# [Instructions to follow]
In the data that follows, find each line containing "agent" and copy it.

*** Input ***

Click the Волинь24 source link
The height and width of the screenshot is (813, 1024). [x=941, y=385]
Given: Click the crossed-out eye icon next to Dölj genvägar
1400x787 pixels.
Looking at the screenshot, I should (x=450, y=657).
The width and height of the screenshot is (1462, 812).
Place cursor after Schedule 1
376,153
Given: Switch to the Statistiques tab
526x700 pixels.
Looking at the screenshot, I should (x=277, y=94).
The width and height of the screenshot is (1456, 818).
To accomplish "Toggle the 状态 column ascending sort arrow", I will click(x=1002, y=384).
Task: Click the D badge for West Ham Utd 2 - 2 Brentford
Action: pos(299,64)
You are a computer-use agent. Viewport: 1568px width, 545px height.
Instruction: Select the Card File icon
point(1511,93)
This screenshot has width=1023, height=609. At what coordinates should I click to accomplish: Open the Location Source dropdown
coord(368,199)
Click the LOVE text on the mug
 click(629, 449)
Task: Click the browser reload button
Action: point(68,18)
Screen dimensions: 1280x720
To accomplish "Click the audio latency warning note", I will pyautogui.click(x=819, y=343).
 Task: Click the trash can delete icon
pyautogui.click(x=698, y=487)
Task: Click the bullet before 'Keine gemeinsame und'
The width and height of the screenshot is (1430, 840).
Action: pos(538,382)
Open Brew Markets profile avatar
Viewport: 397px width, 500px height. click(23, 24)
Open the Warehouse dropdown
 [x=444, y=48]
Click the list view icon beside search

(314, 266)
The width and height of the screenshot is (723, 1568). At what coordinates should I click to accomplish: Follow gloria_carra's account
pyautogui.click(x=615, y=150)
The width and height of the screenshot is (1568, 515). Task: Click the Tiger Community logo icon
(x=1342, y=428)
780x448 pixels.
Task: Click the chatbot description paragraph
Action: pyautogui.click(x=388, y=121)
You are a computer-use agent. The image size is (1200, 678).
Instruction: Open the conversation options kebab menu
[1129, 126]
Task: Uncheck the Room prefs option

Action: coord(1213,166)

*** End of Input ***

# [Exercise result]
You are a computer-use agent. Viewport: 1568px width, 545px height.
You are a computer-use agent. The image size is (1200, 678).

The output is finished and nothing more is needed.